Du 30 janvier au 9 février, le syndicat UGVC a tenu une série de huit réunions, sur l’ensemble du bassin Cognac. Au cœur de l’actualité, l’élection des délégués bien sûr mais aussi la question des transferts et celle du Business Plan Cognac, d’où découlent le rendement Cognac et le potentiel de production. La première réunion s’est tenue à Segonzac, le lundi 30 janvier.

A 21 heures, il n’y avait plus une chaise de libre dans la salle des aînés à Segonzac, les derniers arrivant s’appuyant comme ils le pouvaient sur les tables du fond et des côtés. Au bas mot, ils étaient bien une centaine de viticulteurs (trices) à s’être déplacés. A la tribune, trois administrateurs UGVC de Grande Champagne : Olivier Louvet, Eric Billhouet, Stéphane Denis.

 

Olivier Louvet a commencé par faire un point sur les transferts d’autorisations de replantation (information déjà traitée  en page….) en précisant que deux délégués UGVC étaient concernés. « Nous les avons priés de démissionner, ce qu’ils ont fait ». Eric Billhouet, lui, a expliqué la démarche de sensibilisation entreprise par le syndicat viticole auprès de ses homologues des régions cédantes (essentiellement Val de Loire et Languedoc Roussillon) ainsi qu’auprès des Préfectures et des Sous-préfectures de ces zones. « Nous essayons de les mettre en garde et nous exprimons notre farouche opposition à ces pratiques. » Des opérations de veilles sont également enclenchées, via différents réseaux.
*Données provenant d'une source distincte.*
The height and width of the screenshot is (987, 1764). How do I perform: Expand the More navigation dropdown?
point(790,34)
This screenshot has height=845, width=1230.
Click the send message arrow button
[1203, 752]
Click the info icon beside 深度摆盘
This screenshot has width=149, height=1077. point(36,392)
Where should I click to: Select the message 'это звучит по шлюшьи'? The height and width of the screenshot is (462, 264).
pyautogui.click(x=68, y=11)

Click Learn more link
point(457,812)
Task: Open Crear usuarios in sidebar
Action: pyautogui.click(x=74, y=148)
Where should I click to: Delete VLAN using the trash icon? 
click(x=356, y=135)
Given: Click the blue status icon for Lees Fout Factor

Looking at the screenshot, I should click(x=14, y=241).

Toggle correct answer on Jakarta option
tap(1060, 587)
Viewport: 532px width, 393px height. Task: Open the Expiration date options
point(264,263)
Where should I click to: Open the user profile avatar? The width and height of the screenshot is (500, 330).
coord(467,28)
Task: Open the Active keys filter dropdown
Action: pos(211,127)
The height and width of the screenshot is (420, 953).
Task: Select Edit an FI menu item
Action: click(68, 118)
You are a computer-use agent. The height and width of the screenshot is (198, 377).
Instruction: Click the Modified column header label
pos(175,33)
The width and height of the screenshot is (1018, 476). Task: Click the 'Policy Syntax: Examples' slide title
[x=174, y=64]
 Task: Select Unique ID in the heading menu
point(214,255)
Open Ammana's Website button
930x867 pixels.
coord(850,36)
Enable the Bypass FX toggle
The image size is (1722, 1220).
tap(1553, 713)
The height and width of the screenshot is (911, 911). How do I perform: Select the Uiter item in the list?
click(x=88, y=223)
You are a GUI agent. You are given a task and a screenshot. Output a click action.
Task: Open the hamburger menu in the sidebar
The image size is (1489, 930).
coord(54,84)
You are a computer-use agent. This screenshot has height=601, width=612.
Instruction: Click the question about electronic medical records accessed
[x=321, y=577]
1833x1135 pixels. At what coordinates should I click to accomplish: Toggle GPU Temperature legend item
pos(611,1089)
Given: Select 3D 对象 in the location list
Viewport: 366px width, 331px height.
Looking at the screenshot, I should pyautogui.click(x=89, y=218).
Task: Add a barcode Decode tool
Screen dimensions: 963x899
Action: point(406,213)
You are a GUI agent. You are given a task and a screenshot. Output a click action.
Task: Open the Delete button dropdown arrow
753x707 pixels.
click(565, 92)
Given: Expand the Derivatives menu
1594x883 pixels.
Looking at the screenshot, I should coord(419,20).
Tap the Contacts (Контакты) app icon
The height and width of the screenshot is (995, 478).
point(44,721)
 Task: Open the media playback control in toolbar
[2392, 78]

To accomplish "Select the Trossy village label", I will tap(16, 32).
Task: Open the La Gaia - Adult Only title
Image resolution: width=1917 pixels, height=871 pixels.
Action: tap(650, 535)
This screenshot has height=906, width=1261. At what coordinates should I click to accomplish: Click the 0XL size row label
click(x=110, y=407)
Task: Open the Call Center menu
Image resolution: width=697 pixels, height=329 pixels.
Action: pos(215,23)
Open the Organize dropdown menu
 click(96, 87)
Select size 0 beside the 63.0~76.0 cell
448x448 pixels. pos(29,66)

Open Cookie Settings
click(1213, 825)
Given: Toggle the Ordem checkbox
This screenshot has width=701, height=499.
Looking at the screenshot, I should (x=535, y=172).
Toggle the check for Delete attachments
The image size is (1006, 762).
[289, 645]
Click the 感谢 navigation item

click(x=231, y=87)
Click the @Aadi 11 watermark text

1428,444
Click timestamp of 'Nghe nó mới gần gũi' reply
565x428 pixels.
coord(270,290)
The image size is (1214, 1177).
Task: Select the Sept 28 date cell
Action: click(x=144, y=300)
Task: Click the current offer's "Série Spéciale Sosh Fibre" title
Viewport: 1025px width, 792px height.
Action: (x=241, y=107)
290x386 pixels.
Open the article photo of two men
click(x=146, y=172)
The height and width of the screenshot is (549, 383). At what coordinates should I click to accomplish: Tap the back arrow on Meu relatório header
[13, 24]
A Cognac, le syndicat rencontre régulièrement le négoce de place pour l’encourager à déclarer une fin de non-recevoir à ces surfaces « mal acquises ». L’UGVC est entendu. Reprenant la parole, Olivier Louvet a évoqué assez longuement l’action en justice qu’allait très probablement intenter le syndicat à l’encontre d’un ou deux viticulteurs.

 

Actions en justice

 

« Qu’un syndicat viticole porte plainte contre des viticulteurs, ce n’est jamais très agréable mais nous n’avons pas le choix. Pour 99 % qui jouent le jeu, 1 % ne joue pas le jeu. Alors que nous avons un Business plan qui prévoit une croissance et un développement de nos marchés, ces gens-là veulent aller plus vite que les petits copains et à moindres frais. Ce n’est pas acceptable ! » « Je pense que nous avons de forte chance de gagner » a ajouté O. Louvet. « Une fois la jurisprudence établie, nous pourrons attaquer tous les autres ». Pour s’interposer aux transferts, existe donc une piste judiciaire mais aussi une piste réglementaire nationale, comme d’obtenir du gouvernement français qu’il modifie le décret sur les transferts d’autorisation de plantation. Et puis il y a la piste communautaire qui, elle, porte sur le statut du vin. « Elle consisterait à inclure dans l’OCM vin un statut du vin apte à produire des eaux-de-vie de vin sous signe de qualité » ont indiqué les administrateurs. « A ce titre là, nous pourrions bénéficier des restrictions aux transferts applicables aux AOP et IGP ».

 

Statut du vin AOC

 

« Et le statut du vin AOC ?» s’est alors exclamée la salle. Réponse d’O. Louvet – « Pour en avoir discuté avec Christian Paly, président du Comité vins et eaux-de-vie de l’INAO,  ce serait très long et très compliqué et nous n’avons pas le temps d’attendre. En fait, il faut savoir que, dans l’univers des appellations, ce sont les autres appellations qui acceptent ou non de vous intégrer dans la grande famille des AOC. Même si notre vin a toutes les caractéristiques d’une appellation – cahier des charges etc..- les autres régions ne sont pas franchement pressées de nous voir arriver. Nos gros rendements leur font peur. Quand Christian Paly nous l’a dit, ça nous  a fait l’effet d’une douche froide mais c’est ainsi. » Bronca des viticulteurs – « Ce serait pourtant la solution à nos problèmes. Tous les dix ans, la question revient sur le tapis et tous les dix ans on nous dit que c’est trop long et compliqué. Si l’on avait conduit la démarche voilà dix ans, on n’en serait pas là aujourd’hui ! » Un viticulteur s’est levé – « Qui est contre le statut d’AOC dans cette salle ? » Pas une main ne s’est levée. Un autre a pris la parole – « On tourne en rond, parce qu’il n’y a pas une vraie volonté de l’interprofession. Le négoce n’y est pas favorable  mais le vignoble appartient quand même plus aux viticulteurs qu’au négoce. Les vignes, elles sont à nous !  Ce que nous voulons, c’est un revenu ha et pas faire 15 de pur ha tous les ans. D’ailleurs, on ne les fera jamais. Chaque année, le rendement monte et les prix baissent ou du moins, ici, ne bougent pas. » « Et Trump, il ne vous fait pas peur Trump ! » a rebondi une viticultrice tandis qu’un de ses collègues tempêtait – « Le problème, c’est que vous ne voyez rien. Les viticulteurs s’inquiètent. Ils s’inquiètent grave ! » Face à ce soudain coup de chaud, Olivier Louvet a cherché à temporiser –  « Le vin AOC, c’est au bas mot 3 à 5 ans de délai pour l’obtenir. Rien n’empêche de le mettre en place mais en trouvant entre-temps, une solution palliative ».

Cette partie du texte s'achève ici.